Tolly Ho, a popular campus restaurant, will move to a new location two blocks away in early 2011, the establishment’s marketing team confirmed Tuesday.

The restaurant’s owner purchased the Hart’s Dry Cleaning building on South Broadway and will move there during the first quarter of next year, said consultant Kathleen Martin with RocketComm Marketing.

“It was the perfect alignment of things,” Martin said. “We were looking for a location where we could plant lifelong roots.”

The new location will allow for ample parking and even curbside service, something Martin dubbed “HO2GO.” The move ensures the restaurant’s position in the community for decades, Martin said.

To commemorate the move, Tolly Ho will sell personalized bricks and build them into the new location. Bricks will be $500 for students; owners are still working on pricing for non-students. Student brick purchasers also will receive a $250 gift card to the restaurant.

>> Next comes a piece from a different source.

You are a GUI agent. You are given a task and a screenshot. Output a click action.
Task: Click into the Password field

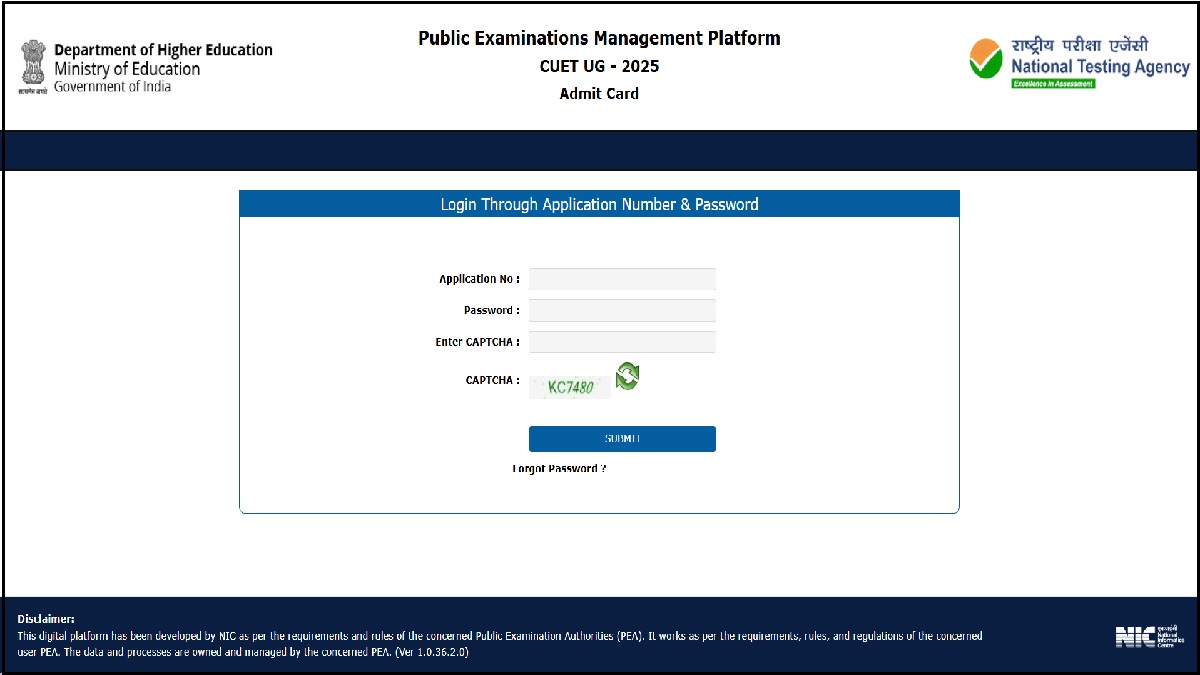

“People can now be a permanent part of the Ho,” Martin said.

The brick marketing campaign fits because Tolly Ho has been part of the foundation of UK’s college scene. Students have flocked to the restaurant since its inception in 1971. Out-the-door lines frequently stretch into the parking lot in the early hours of the morning. First time Ho-goers are frequently met with abrupt and loud cheers. The hamburgers even reached national fame; former vice president Al Gore mentioned them in a 1996 campaign speech.

“It’s a place where someone in their pajamas can hang out with a person in a shirt and tie,” Martin said. “You have people who are getting breakfast and people who are sobering up from the night before.”

Details of the restaurant’s move put rumors of a rivalry with the adjacent Hugh Jass Burgers to rest. Many had speculated that Hugh Jass owner David Toole bought the building that Tolly Ho and Hugh Jass shared and would not renew Tolly Ho’s lease. Toole did not buy the building.

“We’re not trying to kick them out,” Toole said. “They can stay if they want to stay and move if they want to move.”

Tolly Ho owner Roy Milling has been thinking about the move for a long time, Martin said. The restaurant didn’t move because of new competition, but because of new opportunity.

“People assumed Hugh Jass was huge competition for us,” Martin said. “That wasn’t the case.”

Tolly Ho’s relocation is not its first. In 1985, the restaurant could not strike a deal for a new lease and closed at 108 W. Euclid Ave. Two years later, Tolly Ho reopened at its current location at 395 S. Limestone St.

“The Ho has been around for almost 40 years and has grown as the community has grown,” Martin said. “We’ll be a permanent part of Lexington’s landscape.”